衛生管理の知識

作業環境測定を実施する物質と事業場

作業環境測定とは事業場の空気に有害物質があるかどうかを測定することです。
一般的なオフィスでも法令により作業環境測定を行う必要があります。
一部の有害物質については作業環境測定士が測定をします。

作業環境測定の目的

粉じんは肺癌の原因になります。有機溶剤は意識障害、特定化学物質はがんとの関係が知られています。
一部の有害物質は健康へ著しい悪影響を与えるため、健康被害を予防するために作業環境測定行います。
一般的なオフィスでも「一酸化炭素および二酸化炭素の含有率、室温および外気温、相対湿度」の測定を行う必要があります。
人は呼吸で酸素を消費し、二酸化炭素を排出します。ガス給湯器やコンロを利用すると酸素を消費し、一酸化炭素と二酸化炭素が発生します。一酸化炭素や二酸化炭素が高い場合、空気が汚れていることを意味します。

作業環境測定によって濃度が低いことが分かれば人体への影響が出る可能性は少なく、逆に濃度が高ければ人体への影響が出る可能性が高いと考えられます。

作業環境測定を行う必要がある職場

以下の表に作業環境測定を行う必要がある主な有害物質と事業場を記載します。
一般的な事務所での一酸化炭素および二酸化炭素の含有率、室温および外気温、相対湿度に加え、暑熱、騒音、特化物、有機溶剤の事業場で作業環境測定が実施されることが多いようです。

·····

読んで使おう:
**1.** 抜粋で、一般的な事務所のほかに作業環境測定がよく行われる事業場として挙げられているものを、すべて書き出してください。
**2.** 抜粋によると、粉じんは何の原因になりますか。
**3.** 抜粋のうち、「一部の有害物質は健康へ著しい」を含む言葉で始まり「施されることが多いようです。」で終わる部分を、そのまま書き写してください。

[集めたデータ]

·····

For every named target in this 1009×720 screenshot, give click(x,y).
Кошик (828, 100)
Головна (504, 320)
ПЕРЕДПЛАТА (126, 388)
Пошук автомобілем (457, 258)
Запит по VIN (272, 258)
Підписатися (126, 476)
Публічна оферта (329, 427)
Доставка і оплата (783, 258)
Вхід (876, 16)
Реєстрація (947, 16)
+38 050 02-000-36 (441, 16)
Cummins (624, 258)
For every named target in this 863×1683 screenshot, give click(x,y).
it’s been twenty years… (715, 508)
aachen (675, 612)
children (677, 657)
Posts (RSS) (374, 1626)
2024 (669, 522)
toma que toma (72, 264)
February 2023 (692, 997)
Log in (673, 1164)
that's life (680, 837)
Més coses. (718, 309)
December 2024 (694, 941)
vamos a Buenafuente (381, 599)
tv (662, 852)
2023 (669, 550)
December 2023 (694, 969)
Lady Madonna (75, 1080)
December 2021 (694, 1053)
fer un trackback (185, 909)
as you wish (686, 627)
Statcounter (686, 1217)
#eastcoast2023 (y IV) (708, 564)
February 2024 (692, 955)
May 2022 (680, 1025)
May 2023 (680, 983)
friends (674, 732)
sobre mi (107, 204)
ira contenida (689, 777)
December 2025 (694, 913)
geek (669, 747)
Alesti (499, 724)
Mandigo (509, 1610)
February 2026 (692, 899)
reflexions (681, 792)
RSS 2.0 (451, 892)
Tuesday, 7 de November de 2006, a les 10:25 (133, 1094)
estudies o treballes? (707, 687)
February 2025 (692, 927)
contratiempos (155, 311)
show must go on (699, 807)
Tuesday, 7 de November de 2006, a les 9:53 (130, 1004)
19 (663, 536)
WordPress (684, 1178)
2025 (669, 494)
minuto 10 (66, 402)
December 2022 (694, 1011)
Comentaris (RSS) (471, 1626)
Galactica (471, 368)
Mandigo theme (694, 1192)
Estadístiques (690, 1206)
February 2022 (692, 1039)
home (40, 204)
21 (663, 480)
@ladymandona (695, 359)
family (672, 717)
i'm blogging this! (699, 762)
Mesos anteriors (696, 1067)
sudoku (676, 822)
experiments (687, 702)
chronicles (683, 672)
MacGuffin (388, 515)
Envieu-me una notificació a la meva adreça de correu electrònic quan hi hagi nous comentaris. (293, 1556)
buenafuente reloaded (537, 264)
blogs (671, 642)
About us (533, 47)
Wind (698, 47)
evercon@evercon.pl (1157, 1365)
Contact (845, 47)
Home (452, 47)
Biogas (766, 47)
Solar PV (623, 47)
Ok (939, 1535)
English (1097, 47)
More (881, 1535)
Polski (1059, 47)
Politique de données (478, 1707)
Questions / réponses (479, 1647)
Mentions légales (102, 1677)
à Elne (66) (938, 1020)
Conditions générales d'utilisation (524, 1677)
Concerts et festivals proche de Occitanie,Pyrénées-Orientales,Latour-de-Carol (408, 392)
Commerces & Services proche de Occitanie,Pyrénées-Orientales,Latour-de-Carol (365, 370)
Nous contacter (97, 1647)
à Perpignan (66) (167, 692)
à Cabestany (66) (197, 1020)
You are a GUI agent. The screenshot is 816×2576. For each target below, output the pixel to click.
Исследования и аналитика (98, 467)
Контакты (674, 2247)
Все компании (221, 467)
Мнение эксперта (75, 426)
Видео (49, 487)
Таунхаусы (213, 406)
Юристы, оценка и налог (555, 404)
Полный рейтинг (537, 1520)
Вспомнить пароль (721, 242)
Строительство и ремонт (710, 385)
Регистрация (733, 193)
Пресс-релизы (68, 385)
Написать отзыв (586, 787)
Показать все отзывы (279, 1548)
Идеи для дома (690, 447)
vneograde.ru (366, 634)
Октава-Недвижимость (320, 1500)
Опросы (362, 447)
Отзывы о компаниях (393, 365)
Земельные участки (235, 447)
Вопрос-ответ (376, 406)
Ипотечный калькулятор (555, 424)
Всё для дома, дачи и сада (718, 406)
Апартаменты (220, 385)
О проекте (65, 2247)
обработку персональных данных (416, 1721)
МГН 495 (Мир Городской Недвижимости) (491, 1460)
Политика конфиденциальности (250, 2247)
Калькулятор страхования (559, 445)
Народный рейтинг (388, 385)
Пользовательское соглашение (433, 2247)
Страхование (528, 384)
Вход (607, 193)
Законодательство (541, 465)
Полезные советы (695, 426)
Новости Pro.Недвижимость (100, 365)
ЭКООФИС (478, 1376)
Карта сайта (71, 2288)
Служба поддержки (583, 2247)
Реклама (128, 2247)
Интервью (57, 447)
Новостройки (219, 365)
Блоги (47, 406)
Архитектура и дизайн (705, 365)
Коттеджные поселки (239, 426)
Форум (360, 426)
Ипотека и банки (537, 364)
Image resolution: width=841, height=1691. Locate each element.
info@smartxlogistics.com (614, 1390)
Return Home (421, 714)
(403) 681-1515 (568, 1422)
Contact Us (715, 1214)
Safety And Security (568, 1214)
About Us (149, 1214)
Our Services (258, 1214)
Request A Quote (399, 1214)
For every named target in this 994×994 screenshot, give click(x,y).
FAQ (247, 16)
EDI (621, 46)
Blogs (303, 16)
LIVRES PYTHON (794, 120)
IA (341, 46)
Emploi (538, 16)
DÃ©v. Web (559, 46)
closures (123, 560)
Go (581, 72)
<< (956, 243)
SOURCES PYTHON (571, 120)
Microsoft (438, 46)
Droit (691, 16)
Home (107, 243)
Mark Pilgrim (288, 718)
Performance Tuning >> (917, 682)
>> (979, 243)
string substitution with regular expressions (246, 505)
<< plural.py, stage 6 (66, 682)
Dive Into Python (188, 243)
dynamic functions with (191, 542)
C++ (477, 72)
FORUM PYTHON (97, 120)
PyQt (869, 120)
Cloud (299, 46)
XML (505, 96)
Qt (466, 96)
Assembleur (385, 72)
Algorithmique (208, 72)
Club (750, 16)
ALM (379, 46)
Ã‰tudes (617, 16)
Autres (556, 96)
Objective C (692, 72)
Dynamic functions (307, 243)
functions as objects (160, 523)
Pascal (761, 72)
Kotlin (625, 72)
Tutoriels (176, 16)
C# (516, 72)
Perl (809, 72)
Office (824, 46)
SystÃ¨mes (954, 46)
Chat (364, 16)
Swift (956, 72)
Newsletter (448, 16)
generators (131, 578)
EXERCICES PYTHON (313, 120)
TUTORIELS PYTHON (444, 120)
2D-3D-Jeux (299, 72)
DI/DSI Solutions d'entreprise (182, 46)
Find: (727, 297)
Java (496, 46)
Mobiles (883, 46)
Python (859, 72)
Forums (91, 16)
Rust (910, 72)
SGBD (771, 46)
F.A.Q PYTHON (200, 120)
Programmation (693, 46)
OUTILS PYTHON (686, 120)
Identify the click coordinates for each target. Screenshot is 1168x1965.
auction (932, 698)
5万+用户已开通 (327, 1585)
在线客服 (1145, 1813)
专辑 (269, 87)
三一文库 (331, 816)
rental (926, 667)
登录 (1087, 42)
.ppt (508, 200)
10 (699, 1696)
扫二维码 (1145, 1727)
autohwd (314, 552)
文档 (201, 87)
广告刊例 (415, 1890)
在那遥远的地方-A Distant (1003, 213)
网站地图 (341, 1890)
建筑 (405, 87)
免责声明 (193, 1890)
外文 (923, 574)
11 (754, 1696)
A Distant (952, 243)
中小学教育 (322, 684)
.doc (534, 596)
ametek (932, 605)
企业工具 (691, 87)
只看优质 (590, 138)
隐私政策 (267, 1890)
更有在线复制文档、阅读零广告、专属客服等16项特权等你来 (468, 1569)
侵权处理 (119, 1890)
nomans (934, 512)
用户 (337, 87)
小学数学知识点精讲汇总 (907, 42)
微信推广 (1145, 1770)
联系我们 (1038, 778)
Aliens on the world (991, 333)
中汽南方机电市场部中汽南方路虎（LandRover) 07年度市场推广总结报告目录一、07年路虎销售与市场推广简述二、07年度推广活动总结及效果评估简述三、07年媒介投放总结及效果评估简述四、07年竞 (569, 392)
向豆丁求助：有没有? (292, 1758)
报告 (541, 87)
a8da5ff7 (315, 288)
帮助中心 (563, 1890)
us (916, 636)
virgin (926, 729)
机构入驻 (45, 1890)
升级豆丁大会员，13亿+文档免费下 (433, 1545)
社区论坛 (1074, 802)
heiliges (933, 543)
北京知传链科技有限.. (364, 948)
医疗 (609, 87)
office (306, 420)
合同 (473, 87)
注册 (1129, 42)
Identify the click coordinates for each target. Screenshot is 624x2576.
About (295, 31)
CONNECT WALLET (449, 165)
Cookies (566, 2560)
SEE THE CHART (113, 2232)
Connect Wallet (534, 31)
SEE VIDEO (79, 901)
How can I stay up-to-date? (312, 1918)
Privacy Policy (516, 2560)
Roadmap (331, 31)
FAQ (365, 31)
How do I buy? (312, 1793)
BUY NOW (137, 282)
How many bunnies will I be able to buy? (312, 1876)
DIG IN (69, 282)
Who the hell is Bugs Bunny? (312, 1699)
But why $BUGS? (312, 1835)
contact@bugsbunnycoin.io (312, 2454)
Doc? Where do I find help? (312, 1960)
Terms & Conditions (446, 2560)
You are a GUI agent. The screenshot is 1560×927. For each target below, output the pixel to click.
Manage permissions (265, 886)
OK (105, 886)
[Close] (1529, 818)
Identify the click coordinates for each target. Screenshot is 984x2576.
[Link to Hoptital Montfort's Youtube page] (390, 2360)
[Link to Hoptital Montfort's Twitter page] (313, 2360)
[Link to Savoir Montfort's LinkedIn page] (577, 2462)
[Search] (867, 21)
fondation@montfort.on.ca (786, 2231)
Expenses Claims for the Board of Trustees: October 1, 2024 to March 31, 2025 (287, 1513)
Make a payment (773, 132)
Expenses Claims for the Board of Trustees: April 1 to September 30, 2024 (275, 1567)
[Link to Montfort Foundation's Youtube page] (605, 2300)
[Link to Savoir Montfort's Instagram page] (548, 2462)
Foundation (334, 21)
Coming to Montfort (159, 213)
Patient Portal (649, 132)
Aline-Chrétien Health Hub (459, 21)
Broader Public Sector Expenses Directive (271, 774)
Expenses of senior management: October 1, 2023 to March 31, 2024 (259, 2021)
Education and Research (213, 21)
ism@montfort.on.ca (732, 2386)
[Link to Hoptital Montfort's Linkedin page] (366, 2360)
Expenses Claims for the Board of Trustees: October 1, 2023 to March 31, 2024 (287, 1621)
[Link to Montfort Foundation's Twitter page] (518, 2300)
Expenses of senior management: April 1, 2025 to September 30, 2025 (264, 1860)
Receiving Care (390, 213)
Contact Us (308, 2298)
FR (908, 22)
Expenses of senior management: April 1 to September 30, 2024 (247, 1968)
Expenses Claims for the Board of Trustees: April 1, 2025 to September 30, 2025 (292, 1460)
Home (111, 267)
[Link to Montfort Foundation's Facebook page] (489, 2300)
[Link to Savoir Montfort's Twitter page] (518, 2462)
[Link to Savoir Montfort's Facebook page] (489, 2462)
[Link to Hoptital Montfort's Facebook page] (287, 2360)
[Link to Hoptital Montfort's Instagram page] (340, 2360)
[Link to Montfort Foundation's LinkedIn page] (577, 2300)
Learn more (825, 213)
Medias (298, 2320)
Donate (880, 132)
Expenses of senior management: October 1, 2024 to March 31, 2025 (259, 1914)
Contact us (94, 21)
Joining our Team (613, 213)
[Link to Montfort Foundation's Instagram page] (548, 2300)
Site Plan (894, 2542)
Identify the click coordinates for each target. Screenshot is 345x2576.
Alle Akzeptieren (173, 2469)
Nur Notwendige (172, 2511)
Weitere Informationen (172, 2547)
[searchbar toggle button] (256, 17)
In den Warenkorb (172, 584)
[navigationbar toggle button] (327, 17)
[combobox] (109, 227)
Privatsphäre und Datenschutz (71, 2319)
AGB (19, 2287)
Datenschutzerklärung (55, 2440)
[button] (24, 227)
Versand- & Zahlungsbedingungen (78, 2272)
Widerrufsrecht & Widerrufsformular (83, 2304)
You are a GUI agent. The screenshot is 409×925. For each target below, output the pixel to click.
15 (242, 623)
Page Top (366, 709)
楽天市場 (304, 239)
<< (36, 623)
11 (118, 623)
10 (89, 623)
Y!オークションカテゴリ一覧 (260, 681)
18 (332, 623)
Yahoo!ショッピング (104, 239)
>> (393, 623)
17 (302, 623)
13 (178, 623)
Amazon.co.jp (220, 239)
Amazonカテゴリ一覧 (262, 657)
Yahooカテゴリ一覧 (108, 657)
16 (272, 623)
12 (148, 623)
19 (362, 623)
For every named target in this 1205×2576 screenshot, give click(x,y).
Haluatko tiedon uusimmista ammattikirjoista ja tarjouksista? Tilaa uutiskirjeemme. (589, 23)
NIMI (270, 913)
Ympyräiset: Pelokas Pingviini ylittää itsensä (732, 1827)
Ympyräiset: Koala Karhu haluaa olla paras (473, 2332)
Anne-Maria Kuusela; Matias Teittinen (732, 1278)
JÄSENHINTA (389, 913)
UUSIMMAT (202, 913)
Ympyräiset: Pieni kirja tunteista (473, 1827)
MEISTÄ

·····

練習の答え:
**1.** 暑熱、騒音、特化物、有機溶剤

**2.** 肺癌の原因になります。

**3.**
一部の有害物質は健康へ著しい悪影響を与えるため、健康被害を予防するために作業環境測定行います。
一般的なオフィスでも「一酸化炭素および二酸化炭素の含有率、室温および外気温、相対湿度」の測定を行う必要があります。
人は呼吸で酸素を消費し、二酸化炭素を排出します。ガス給湯器やコンロを利用すると酸素を消費し、一酸化炭素と二酸化炭素が発生します。一酸化炭素や二酸化炭素が高い場合、空気が汚れていることを意味します。

作業環境測定によって濃度が低いことが分かれば人体への影響が出る可能性は少なく、逆に濃度が高ければ人体への影響が出る可能性が高いと考えられます。

作業環境測定を行う必要がある職場

以下の表に作業環境測定を行う必要がある主な有害物質と事業場を記載します。
一般的な事務所での一酸化炭素および二酸化炭素の含有率、室温および外気温、相対湿度に加え、暑熱、騒音、特化物、有機溶剤の事業場で作業環境測定が実施されることが多いようです。